Price will soon cost much more. A Pacioretty raise is due. Galchenyuk is on the verge of a massive salary jump. Markov will eventually age. This is Plekanec's final act. Just because a GM has been building for five years, it is no guarantee that year seven sees the improvement continue. Building in the cap world is not a straight line.
When Marc Bergevin shores up the middle, it naturally weakens the line up somewhere else. It is never perfect.
The Capitals are the best cap model for eight years but look at their struggles. Can't even get to a final. This year they're in tough again in the first round against the Maple Leafs. Everyone now thinking the Leafs are the next great cap model to come with all their talented kids but the window on these kids wanting 8 million is already inching the wrong direction. There will never be a 1980s dynasty Oilers again of four cups in five years and five in seven. Nor will there be an Isles of four straight before that. So you have to seize your time. When a player says "show me the money" after that I'll show you a weaker team.
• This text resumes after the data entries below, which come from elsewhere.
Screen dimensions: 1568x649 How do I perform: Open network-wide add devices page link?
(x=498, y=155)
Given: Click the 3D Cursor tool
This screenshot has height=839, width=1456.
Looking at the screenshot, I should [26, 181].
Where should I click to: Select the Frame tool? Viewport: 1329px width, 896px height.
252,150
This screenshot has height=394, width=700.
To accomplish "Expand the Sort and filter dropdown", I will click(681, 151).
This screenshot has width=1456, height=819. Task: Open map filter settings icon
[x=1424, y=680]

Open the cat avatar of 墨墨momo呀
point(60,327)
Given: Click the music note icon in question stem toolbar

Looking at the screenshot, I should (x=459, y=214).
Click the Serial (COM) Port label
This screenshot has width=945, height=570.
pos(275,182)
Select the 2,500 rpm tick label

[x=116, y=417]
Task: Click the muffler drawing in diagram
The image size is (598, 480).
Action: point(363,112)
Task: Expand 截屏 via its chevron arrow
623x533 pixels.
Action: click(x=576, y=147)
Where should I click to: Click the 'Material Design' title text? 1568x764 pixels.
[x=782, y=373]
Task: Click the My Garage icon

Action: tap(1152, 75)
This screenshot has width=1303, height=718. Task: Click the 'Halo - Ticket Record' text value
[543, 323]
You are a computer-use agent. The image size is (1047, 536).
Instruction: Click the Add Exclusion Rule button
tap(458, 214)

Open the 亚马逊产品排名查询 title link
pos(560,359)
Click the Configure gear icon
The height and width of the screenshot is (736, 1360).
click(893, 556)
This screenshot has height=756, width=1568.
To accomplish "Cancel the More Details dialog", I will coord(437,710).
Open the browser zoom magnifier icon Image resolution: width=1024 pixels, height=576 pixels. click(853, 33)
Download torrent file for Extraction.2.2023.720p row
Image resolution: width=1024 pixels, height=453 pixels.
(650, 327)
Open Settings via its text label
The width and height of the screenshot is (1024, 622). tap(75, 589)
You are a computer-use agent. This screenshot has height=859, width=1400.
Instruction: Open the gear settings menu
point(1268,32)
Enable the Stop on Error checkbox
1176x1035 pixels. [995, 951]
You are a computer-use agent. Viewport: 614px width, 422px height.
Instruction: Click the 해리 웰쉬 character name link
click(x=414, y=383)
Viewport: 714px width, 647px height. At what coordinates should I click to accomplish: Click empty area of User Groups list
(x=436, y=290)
So the time for the Habs is now.
The roster is right. The coach is right. The goalie is right. The 30-minute defenceman is right. The city is primed. The Habs play like they're the better team. They're on their toes pushing the pace. It's all in front of us and everyone is just waiting for them to seize the day.
They have to find that desperation. All the talent won't mean much if the other team is crashing the net in hunger and you're hanging to the outside saving it for another day.
As Max Pacioretty said after game four, "lesson learned."
Now time to execute that lesson or the best Habs team in a generation won't be playing hockey this time next week.
The t-shirts the Habs are wearing for these playoffs say "all in." Three games to decide if that is just a slogan on their chests or an undeniable feeling in their hearts.